Extracted information |
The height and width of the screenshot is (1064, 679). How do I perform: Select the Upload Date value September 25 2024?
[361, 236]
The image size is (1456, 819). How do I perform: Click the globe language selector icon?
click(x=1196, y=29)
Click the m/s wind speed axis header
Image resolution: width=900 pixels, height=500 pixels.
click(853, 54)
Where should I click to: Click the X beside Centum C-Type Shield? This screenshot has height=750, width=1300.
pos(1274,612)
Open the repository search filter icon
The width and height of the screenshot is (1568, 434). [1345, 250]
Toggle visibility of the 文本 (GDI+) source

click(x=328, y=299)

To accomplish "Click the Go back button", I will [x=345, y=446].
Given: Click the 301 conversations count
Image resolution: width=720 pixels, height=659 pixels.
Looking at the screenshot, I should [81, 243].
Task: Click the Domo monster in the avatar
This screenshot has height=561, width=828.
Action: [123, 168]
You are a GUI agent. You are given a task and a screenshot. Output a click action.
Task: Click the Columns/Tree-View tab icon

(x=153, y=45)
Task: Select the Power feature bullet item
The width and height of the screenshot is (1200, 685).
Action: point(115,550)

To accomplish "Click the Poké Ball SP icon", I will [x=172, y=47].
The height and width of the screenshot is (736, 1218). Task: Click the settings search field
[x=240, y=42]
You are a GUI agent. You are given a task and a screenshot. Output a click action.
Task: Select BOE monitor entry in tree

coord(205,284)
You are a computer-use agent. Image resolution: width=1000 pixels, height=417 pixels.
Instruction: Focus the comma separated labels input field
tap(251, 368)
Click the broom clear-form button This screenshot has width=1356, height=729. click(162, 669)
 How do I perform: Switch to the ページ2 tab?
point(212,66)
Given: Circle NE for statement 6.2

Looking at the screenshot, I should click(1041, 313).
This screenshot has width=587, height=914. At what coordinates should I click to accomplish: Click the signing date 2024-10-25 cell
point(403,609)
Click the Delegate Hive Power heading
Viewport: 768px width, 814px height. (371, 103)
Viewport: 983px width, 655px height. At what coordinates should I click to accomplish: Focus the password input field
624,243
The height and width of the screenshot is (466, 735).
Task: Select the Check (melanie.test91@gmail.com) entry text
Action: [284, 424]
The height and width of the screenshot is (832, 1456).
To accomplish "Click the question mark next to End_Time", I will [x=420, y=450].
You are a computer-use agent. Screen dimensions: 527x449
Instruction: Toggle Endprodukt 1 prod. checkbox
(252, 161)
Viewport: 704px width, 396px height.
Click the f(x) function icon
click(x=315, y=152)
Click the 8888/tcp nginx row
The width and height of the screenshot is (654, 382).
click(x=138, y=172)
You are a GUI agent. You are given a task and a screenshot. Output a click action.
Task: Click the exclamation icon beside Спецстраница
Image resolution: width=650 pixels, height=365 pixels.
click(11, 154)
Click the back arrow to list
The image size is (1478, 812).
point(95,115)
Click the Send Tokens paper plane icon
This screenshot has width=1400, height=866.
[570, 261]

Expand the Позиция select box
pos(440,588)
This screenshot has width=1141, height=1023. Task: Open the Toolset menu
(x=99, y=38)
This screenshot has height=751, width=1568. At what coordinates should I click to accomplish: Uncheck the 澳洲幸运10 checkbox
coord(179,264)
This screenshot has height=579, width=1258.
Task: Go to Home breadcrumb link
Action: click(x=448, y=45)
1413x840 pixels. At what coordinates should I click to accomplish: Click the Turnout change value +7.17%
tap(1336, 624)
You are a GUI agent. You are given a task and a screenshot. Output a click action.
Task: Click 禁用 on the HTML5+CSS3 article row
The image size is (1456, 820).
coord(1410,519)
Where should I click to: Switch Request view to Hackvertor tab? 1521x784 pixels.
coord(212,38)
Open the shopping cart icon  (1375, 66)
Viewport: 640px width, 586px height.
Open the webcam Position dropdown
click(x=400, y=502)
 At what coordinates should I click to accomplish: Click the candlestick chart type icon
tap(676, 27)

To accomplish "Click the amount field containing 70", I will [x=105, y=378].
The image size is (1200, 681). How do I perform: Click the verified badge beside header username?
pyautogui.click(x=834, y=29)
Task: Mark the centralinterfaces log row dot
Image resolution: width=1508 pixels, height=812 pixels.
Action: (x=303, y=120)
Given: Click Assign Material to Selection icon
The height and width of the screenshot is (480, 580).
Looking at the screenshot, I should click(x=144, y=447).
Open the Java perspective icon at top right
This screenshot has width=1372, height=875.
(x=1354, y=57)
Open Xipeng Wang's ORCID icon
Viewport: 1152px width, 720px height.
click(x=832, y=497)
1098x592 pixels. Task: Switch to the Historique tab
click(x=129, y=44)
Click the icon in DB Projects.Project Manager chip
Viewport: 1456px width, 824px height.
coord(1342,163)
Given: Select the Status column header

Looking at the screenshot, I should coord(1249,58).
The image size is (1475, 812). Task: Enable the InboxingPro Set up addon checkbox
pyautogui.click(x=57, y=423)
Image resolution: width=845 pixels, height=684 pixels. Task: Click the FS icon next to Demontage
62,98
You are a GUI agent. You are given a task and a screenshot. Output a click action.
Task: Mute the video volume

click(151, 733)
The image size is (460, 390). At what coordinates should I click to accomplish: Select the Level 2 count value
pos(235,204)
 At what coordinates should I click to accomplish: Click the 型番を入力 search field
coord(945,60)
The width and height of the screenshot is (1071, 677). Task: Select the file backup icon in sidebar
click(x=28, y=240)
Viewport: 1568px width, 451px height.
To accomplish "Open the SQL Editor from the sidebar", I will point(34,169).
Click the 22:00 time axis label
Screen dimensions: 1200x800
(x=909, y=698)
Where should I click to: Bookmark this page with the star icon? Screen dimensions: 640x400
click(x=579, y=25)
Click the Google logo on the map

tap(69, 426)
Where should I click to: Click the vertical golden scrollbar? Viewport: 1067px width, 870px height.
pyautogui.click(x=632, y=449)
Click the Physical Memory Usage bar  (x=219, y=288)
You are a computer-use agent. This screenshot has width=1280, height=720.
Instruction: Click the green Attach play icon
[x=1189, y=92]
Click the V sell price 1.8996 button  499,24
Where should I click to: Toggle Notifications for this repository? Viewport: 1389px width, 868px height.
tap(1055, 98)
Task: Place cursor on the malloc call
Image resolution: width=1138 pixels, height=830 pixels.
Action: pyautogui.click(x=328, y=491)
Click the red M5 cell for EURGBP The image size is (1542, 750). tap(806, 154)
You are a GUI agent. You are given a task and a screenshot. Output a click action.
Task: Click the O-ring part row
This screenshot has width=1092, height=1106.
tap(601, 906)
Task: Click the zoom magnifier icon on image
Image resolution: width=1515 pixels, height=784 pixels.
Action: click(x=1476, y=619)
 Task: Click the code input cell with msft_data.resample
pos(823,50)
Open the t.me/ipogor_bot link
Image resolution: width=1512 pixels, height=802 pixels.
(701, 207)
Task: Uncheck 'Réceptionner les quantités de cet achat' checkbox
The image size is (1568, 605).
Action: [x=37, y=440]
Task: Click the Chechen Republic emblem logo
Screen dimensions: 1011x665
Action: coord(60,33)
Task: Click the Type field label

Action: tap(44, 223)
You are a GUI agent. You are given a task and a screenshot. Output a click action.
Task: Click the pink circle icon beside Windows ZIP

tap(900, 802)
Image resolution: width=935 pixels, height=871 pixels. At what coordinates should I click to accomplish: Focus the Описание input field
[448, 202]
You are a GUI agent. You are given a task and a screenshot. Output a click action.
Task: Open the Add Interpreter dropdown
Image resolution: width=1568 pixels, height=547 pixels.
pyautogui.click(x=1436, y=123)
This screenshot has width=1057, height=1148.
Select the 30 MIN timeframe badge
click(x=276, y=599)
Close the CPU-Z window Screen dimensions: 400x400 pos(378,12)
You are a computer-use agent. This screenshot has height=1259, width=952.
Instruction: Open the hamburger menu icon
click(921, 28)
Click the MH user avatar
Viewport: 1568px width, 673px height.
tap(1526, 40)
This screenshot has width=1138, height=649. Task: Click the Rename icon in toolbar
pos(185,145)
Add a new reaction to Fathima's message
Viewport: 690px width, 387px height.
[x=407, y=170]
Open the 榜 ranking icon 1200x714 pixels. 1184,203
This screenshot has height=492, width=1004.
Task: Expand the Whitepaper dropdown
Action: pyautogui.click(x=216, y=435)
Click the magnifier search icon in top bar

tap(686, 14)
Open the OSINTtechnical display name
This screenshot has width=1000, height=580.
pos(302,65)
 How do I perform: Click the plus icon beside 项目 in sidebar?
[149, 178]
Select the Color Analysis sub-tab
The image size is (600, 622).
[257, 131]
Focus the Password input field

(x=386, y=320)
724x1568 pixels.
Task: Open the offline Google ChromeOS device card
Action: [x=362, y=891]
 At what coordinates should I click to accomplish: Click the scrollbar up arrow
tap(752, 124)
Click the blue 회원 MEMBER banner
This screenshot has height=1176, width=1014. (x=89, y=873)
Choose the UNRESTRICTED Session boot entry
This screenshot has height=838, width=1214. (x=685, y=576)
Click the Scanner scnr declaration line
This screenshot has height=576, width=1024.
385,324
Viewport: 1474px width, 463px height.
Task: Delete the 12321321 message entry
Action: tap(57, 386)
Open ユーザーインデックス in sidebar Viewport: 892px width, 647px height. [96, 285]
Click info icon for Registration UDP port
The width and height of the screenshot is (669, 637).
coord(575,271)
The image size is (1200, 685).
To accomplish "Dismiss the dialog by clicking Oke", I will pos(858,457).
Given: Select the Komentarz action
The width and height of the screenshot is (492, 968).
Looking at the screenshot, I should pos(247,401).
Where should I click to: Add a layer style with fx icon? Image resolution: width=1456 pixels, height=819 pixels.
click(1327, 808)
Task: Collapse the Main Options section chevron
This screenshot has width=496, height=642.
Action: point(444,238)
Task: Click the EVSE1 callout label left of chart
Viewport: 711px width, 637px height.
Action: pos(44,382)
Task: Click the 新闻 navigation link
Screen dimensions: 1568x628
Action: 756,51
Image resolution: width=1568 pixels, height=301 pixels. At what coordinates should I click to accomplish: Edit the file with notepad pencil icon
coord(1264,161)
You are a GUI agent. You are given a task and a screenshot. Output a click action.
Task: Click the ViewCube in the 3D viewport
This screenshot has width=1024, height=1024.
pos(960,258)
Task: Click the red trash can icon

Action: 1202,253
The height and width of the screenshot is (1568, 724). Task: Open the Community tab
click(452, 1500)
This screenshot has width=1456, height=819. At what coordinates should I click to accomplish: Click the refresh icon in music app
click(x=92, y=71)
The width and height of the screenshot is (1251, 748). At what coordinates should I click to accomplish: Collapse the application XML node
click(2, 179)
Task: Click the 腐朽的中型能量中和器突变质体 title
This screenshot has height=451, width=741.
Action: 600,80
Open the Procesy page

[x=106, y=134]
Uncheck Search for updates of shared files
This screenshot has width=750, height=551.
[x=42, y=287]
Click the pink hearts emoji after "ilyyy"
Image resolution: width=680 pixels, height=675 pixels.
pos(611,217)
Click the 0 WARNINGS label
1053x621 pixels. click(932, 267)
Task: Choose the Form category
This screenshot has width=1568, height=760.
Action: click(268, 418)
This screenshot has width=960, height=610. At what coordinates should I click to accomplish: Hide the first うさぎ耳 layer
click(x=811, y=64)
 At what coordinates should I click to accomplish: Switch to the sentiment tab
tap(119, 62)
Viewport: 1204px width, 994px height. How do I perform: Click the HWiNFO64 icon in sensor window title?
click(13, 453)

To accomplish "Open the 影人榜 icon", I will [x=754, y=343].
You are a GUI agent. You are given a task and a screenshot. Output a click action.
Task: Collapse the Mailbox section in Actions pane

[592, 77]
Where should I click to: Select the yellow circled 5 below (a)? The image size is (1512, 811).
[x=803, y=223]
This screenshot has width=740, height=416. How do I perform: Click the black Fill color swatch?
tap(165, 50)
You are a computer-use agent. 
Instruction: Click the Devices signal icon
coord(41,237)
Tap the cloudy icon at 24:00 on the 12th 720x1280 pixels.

What needs to be done |
How many lines in the rows above contain the word "header"? Reply with the number alone.

Task answer |
3